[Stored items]

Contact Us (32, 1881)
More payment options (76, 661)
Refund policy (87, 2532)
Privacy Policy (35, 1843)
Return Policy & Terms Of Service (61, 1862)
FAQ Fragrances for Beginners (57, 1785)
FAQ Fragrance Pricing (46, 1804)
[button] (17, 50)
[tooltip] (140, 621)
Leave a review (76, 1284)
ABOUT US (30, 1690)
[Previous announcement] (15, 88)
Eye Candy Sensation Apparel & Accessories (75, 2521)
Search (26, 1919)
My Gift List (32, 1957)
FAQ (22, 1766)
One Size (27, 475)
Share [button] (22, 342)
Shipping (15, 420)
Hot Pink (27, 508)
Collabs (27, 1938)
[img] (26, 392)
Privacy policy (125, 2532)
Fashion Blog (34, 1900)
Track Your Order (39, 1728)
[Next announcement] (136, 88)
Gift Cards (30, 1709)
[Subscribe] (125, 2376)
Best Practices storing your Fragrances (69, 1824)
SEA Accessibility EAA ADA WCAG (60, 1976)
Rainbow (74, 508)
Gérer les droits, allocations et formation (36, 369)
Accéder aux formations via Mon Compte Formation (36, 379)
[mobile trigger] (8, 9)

• WHAT IS EXPECTED:
Going down from the first line of the entries above, restate each line word for word until the line holding "[Previous announcement] (15, 88)" is done.

• RESPONSE:
Contact Us (32, 1881)
More payment options (76, 661)
Refund policy (87, 2532)
Privacy Policy (35, 1843)
Return Policy & Terms Of Service (61, 1862)
FAQ Fragrances for Beginners (57, 1785)
FAQ Fragrance Pricing (46, 1804)
[button] (17, 50)
[tooltip] (140, 621)
Leave a review (76, 1284)
ABOUT US (30, 1690)
[Previous announcement] (15, 88)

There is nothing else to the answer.